• _INFORMATION SHOWN_
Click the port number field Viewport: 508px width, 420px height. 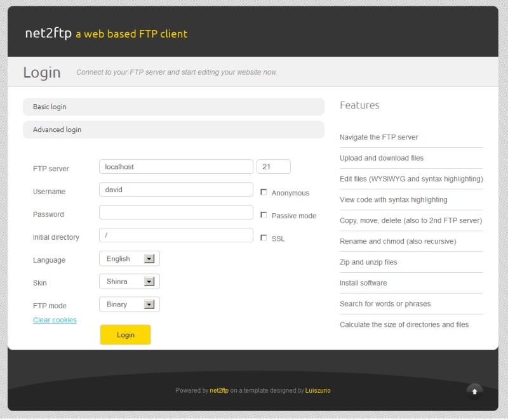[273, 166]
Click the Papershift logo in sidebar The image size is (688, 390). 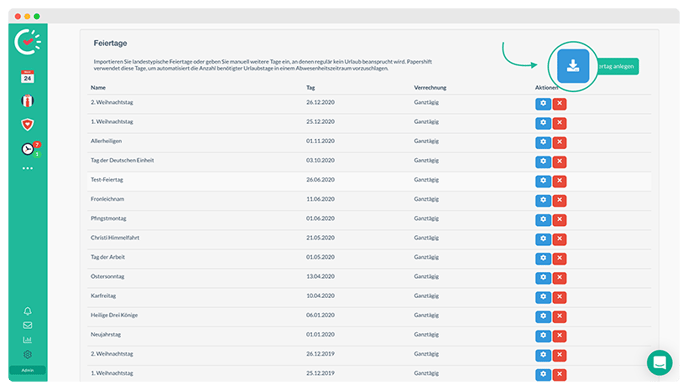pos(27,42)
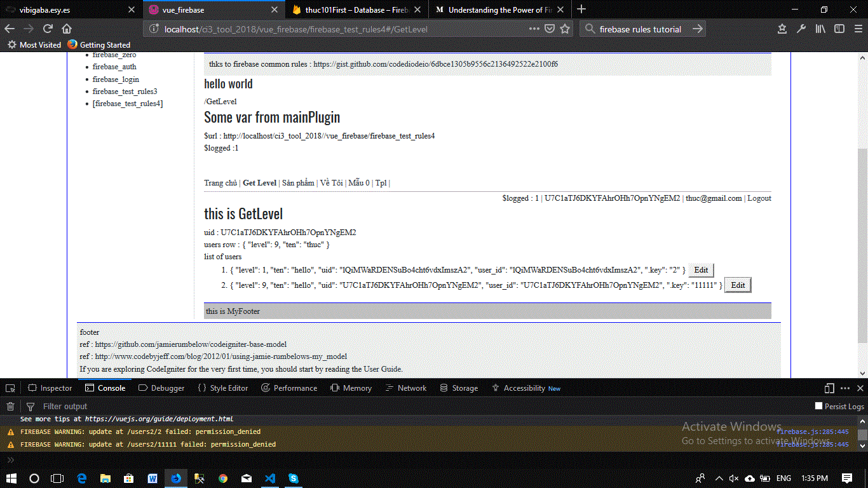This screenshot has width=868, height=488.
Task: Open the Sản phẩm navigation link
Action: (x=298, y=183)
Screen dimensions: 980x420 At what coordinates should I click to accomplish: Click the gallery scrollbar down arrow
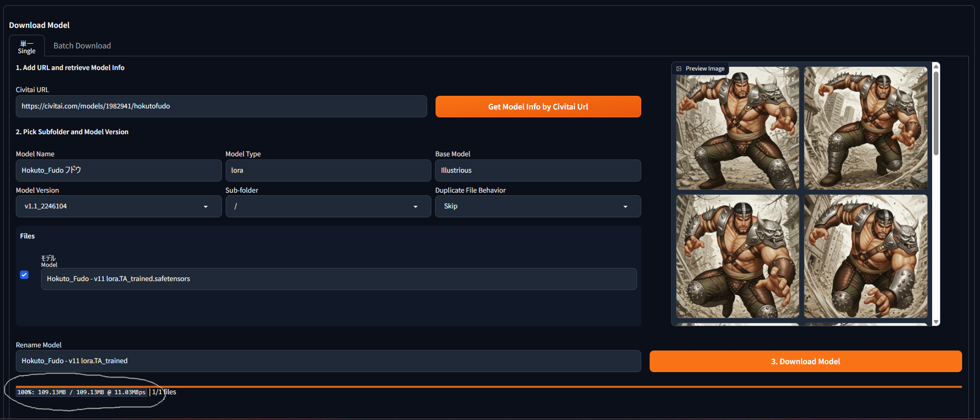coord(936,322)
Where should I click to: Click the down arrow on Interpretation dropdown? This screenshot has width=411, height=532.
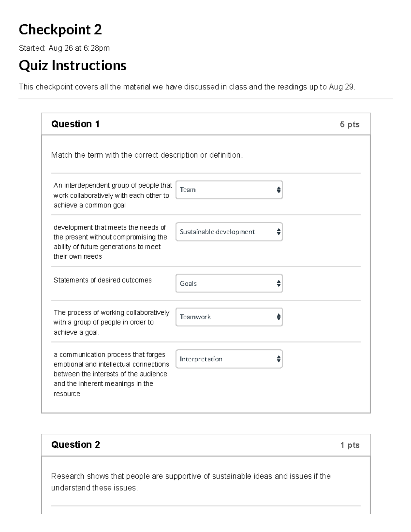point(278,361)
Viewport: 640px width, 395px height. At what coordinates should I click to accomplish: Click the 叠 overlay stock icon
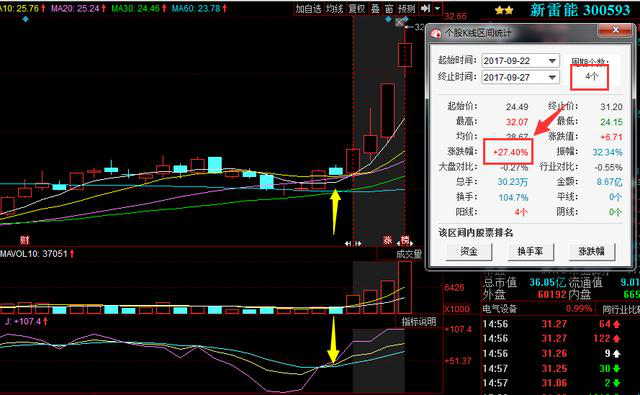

• _EXERCISE AIM_
Please reproduce, word for word, only the lines from the line that holds "Where should I" through the final line of the entries above, omitting any pictures.

• _TASK RESPONSE_
Where should I click to: Click the down arrow on Interpretation dropdown? This screenshot has width=411, height=532.
point(278,361)
Viewport: 640px width, 395px height. At what coordinates should I click to accomplish: Click the 叠 overlay stock icon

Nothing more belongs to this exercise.